Os traficantes portugueses, espanhóis, holandeses, britânicos, franceses, dinamarqueses, suecos, brasileiros e norte-americanos forneciam mão-de-obra barata para a produção e exportação de metais preciosos, açúcar, rum, arroz, tabaco, algodão, café, índigo “e outros bens de luxo”, escreve Brion Davis, fundador e diretor do Centro Gilder Lehrman de Yale para o Estudo da Escravidão, Resistência e Abolição.

Este transporte, “que se pode chamar Sistema Atlântico de Escravos, prenunciava muitas características da nossa economia global moderna.
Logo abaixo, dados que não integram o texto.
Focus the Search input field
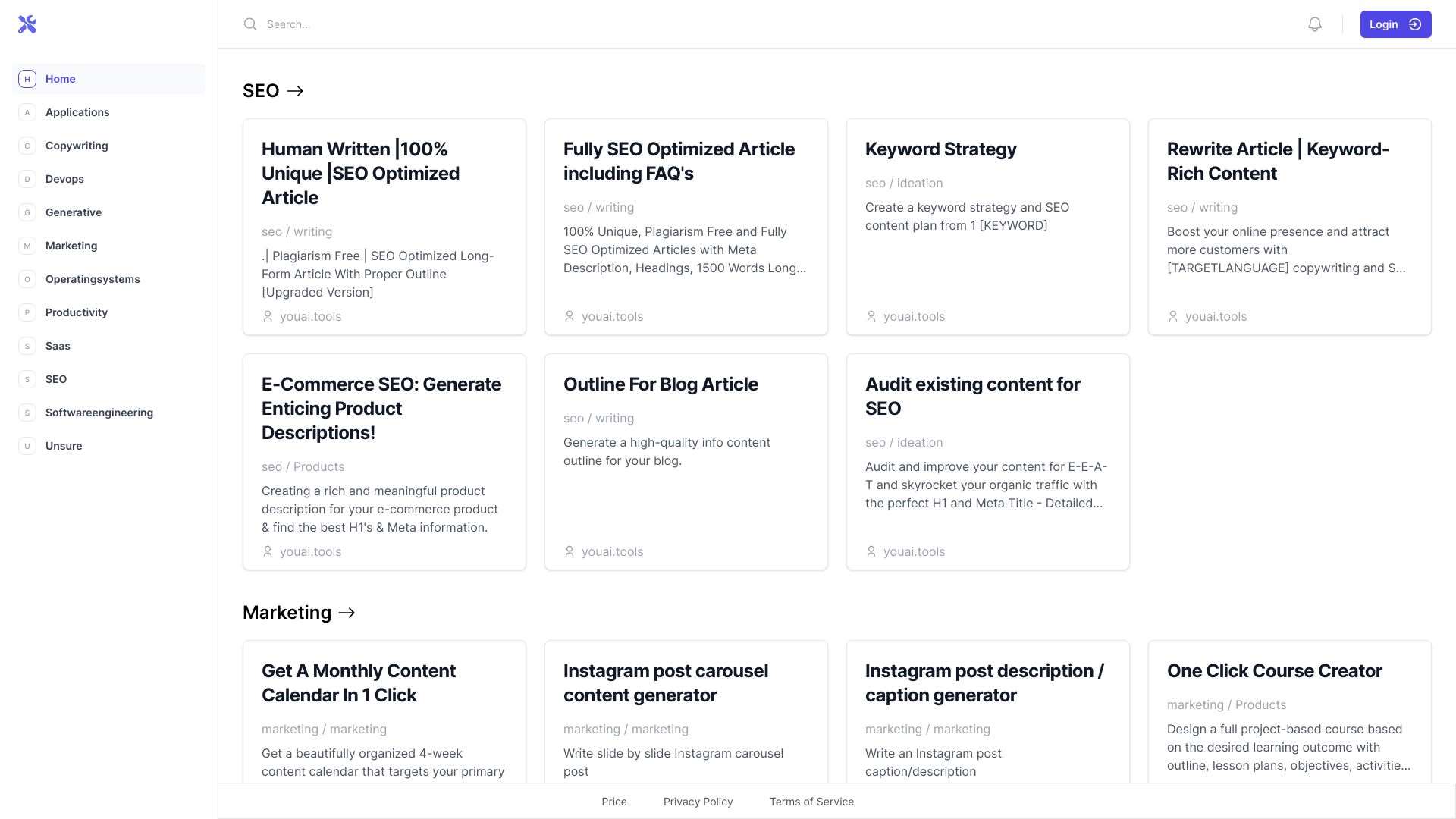Viewport: 1456px width, 819px height. point(531,24)
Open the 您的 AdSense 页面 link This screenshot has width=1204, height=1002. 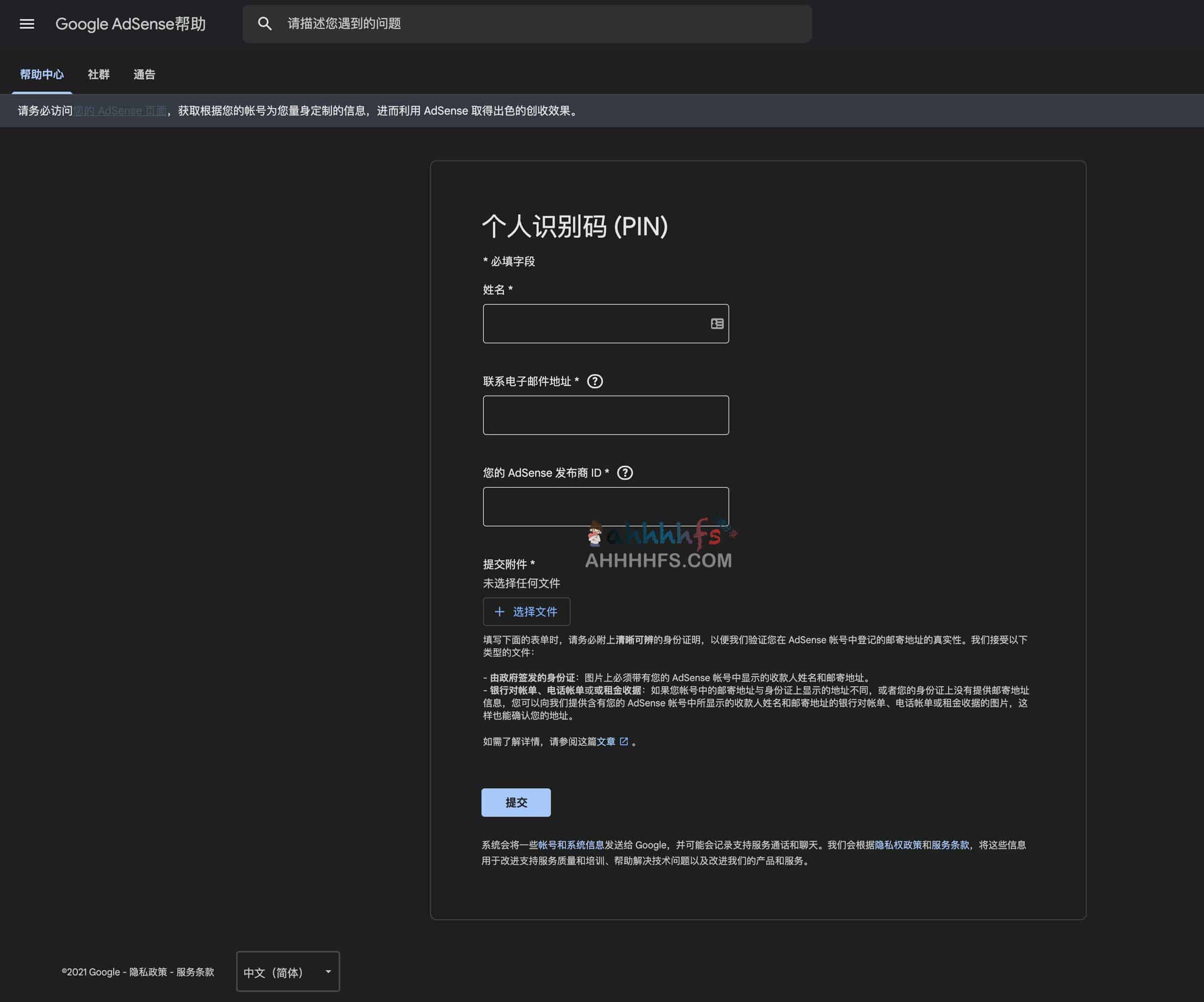pos(120,111)
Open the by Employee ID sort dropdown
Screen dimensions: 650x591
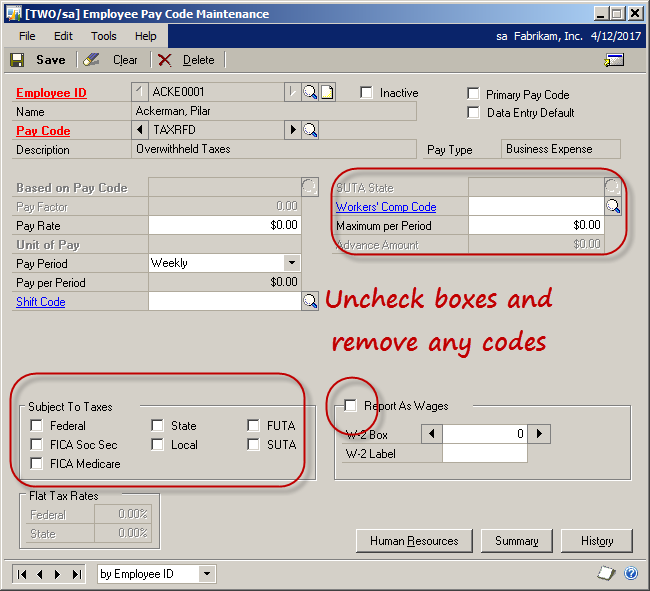[x=207, y=574]
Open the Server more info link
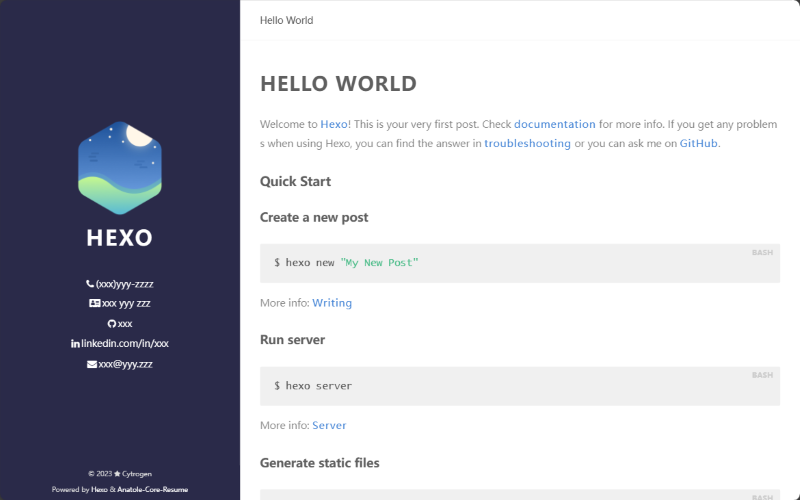 click(x=329, y=425)
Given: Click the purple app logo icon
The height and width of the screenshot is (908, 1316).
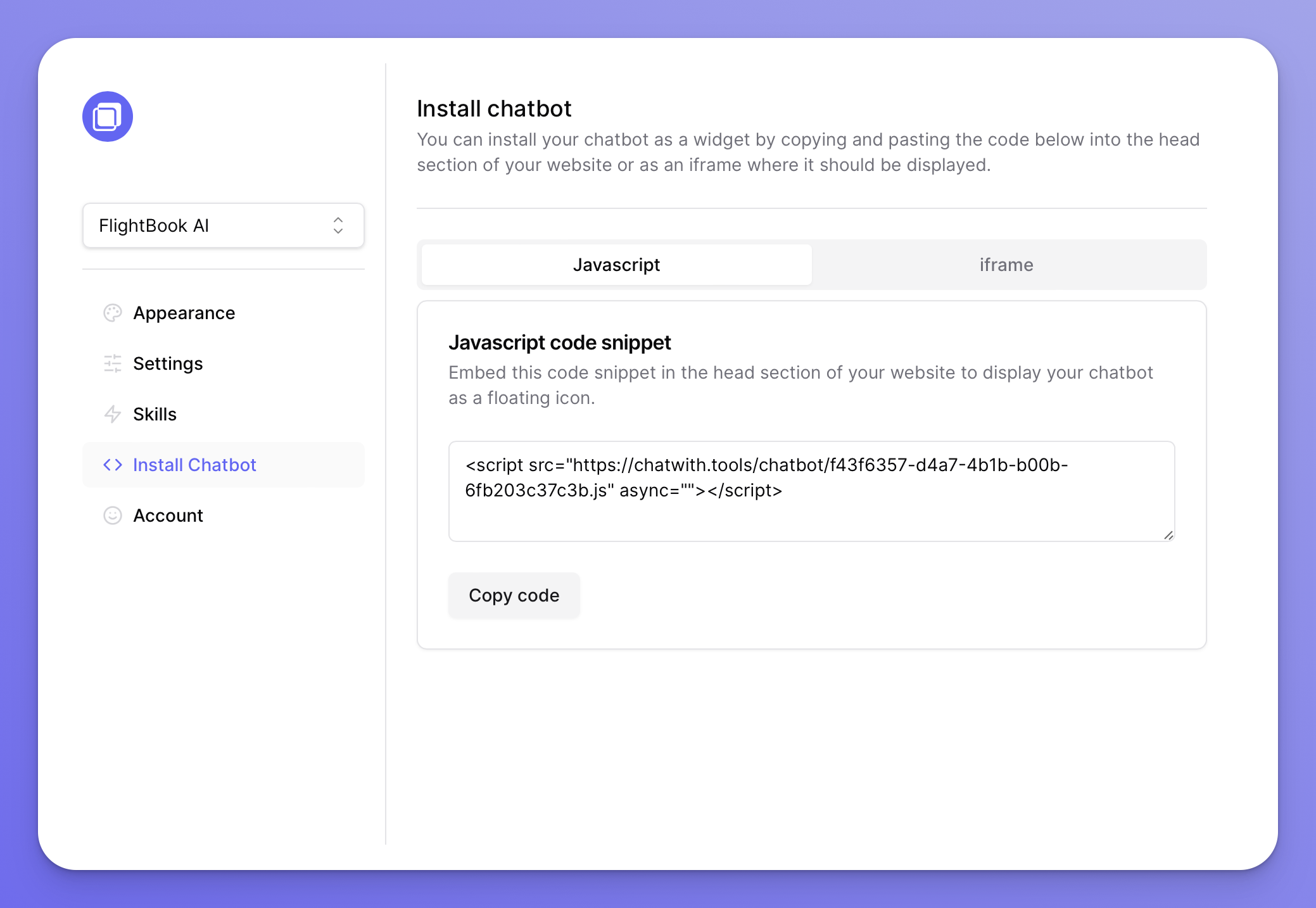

Vemos investimento internacional de capital em regiões coloniais distantes, onde o trabalho de grupo de escravos, de baixo custo e altamente produtivo, produzia mercadorias para um mercado transatlântico”, escreveu Brion Davis.

“Em relação ao consumismo, sabemos agora que o açúcar, o tabaco, o café, o chocolate e outros luxos produzido por escravos não apenas alteraram a dieta europeia, como no final dos anos 1700 ajudaram a moldar uma mentalidade consumista entre as massas”, prosseguiu Brion Davis, especialista em História da escravatura e do abolicionismo. Foi no final do século XVIII que o comércio de seres humanos atingiu o seu pico de todos os tempos”.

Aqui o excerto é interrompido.